At Monday’s Town-Village Aircraft Safety & Noise Abatement Committee (TVASNAC) meeting at Town of Hempstead Town Hall, Edward Knoesel, manager of environmental services for the aviation department for the Port Authority, presented the system changes to the committee members.

Currently, there are 11 permanent noise monitors at John F. Kennedy Airport in Jamaica and 11 portable ones at locations such as Inwood Country Club and the Village of Floral Park Town Hall, which measure environmental noise levels caused by aircraft. All 22 monitors, according to Knoesel, will be replaced and equipped with cellular and wireless connections. “We won’t have connection problems anymore and they will be more reliable,” Knoesel said.

The Port Authority will also design a new website where the public can track flights, airplane altitudes, runway closures and check the environmental noise levels at each noise monitor. The complaint section, Knoesel said, will not change. “The data we’ll provide to the public will be on a daily basis instead of every four days,” he said. “We’ll be able to get information out to the public quicker.”

According to Hezzie Cibere, the TVASNAC representative from Inwood, her community experiences an increase in airplane noise in the summer. “We get killed in Inwood with takeoffs in the summer; it’s unbelievable,” she said. “We also get bombarded with cargo planes late at night.”

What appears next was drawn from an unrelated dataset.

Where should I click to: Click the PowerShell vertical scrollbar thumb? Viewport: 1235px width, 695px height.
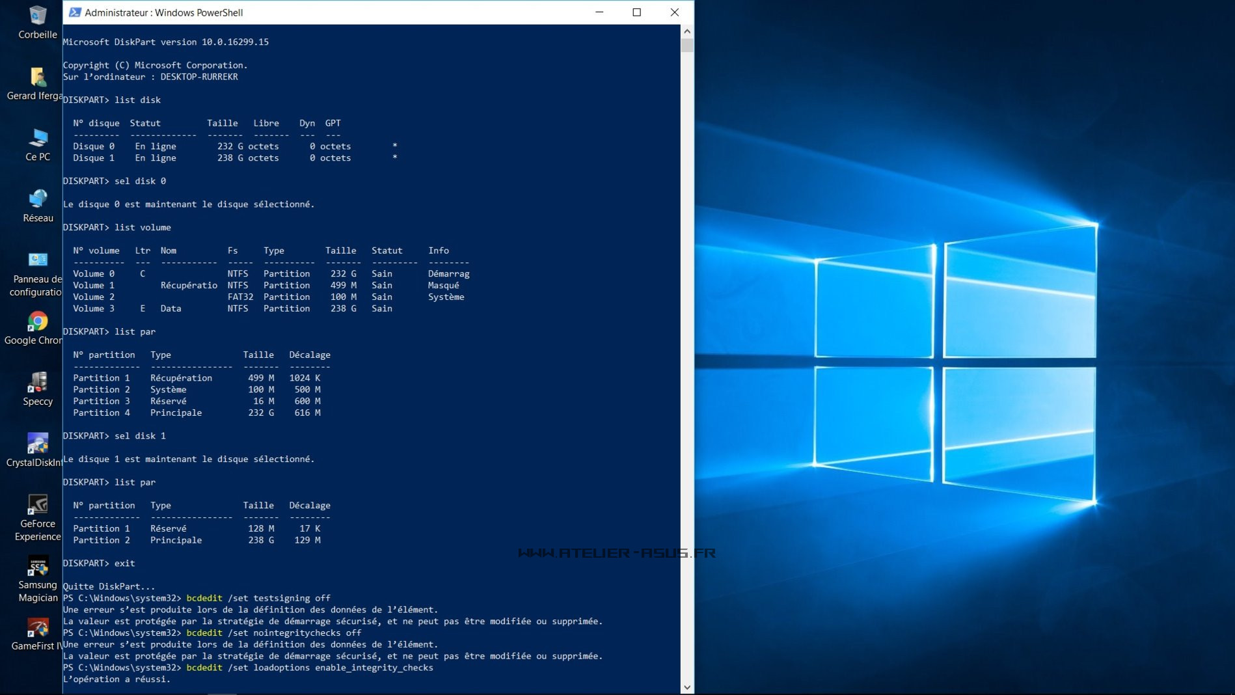click(x=687, y=46)
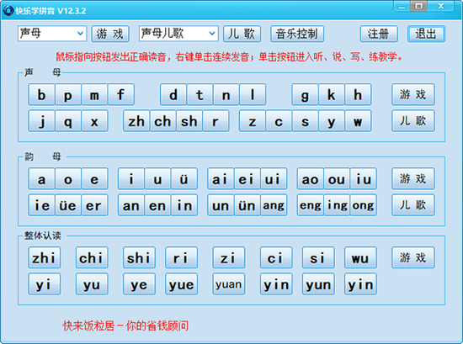Click the red 快来饭粒居 advertisement link
This screenshot has height=344, width=463.
tap(125, 325)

Malverne resident Elaine Miller said despite the fact that she’s been attending TVASNAC meetings for the past two years, she said she doesn’t think the Port Authority is taking the public’s concerns into consideration. “They know our complaints and the amount of airplanes flying over our communities and they’ve listened, but have they done anything to fix them? I don’t think they have,” she said. “They look at efficiency for the airport and never mind about the community. We have to work hand in hand.”

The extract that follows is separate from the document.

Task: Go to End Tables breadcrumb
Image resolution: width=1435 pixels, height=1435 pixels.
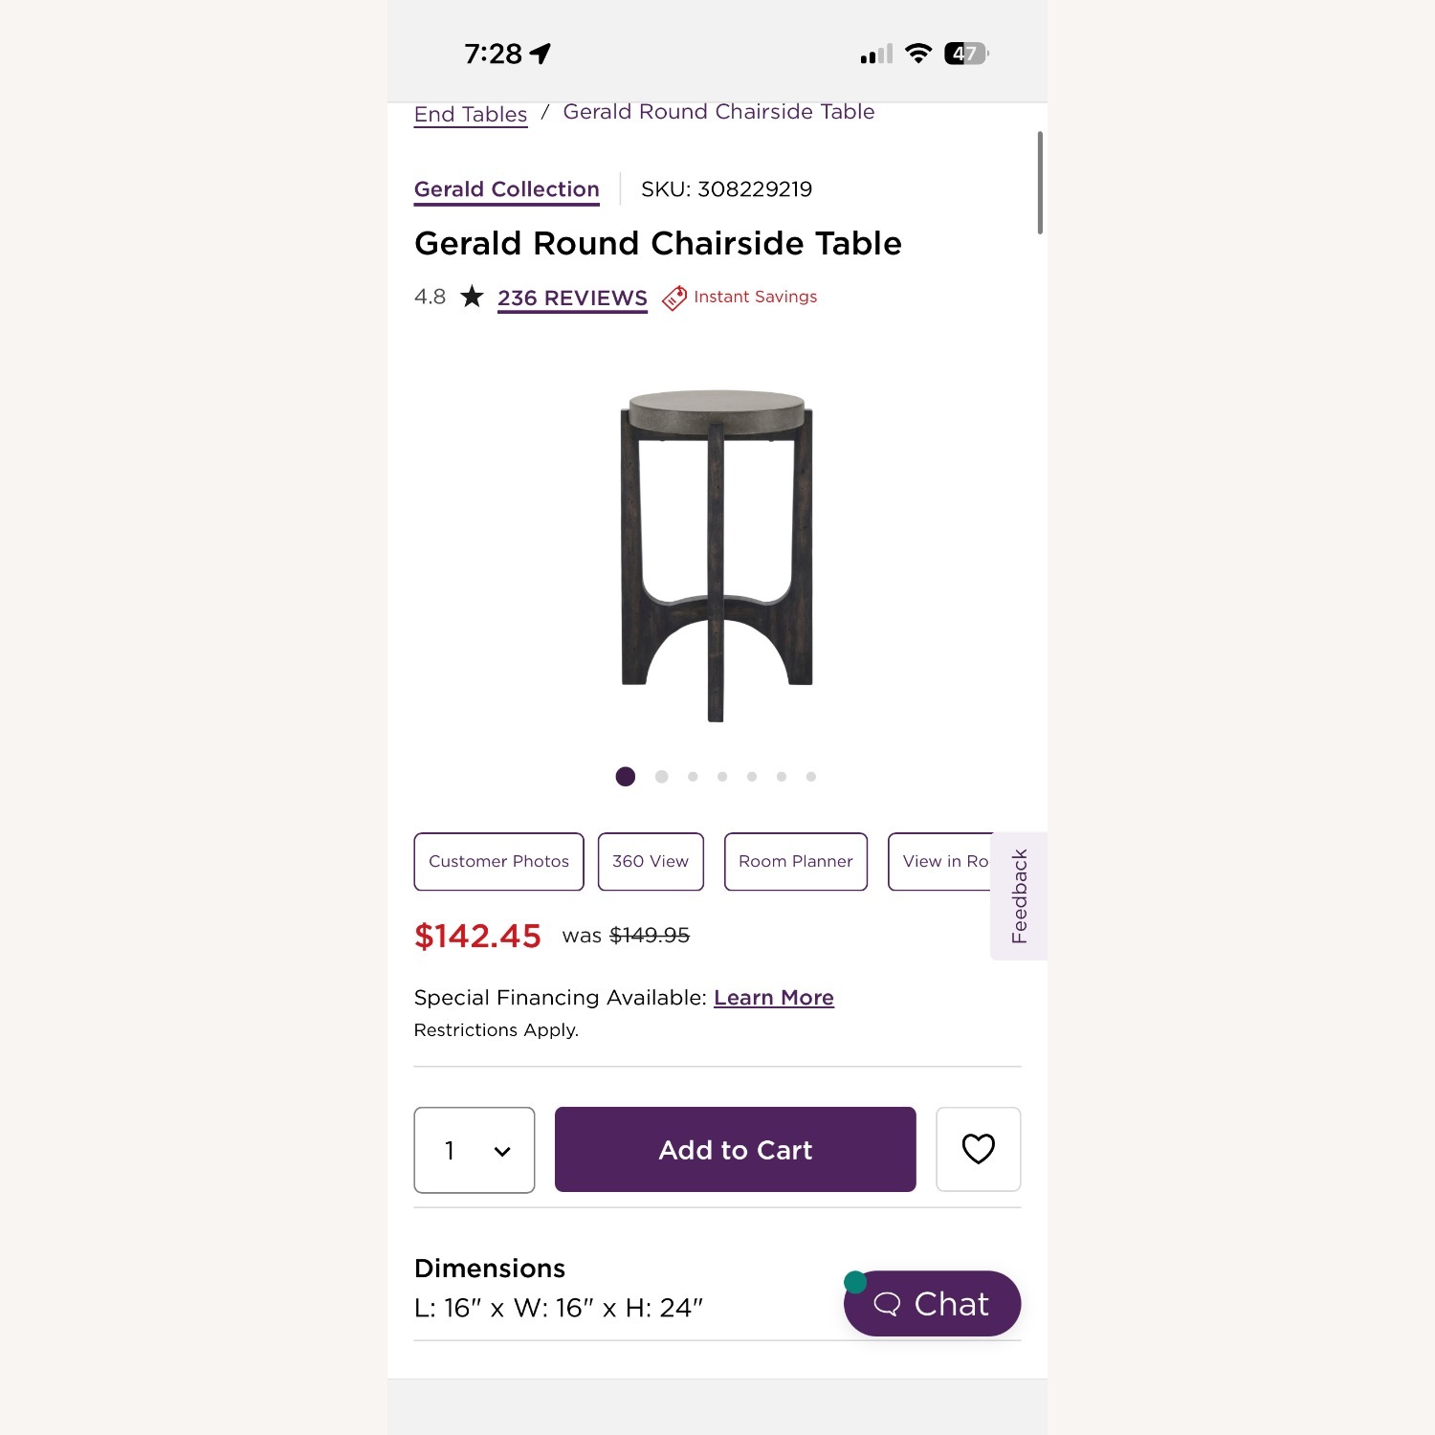Action: click(x=471, y=115)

Linda Dersch, a Floral Park resident, has seen an increase in the amount of planes flying over her community since she moved there 38 years ago. “There’s a lack of equitable distribution,” she said. “We know we’re going to get planes but the Port Authority is more concerned about efficiency rather than the rotation of the runways.”

Next month, the Port Authority will begin transferring data on the current system. This fall they hope to install the 22 noise monitors and launch their new website in November or December. “We expect this process to be seamless,” Knoesel said.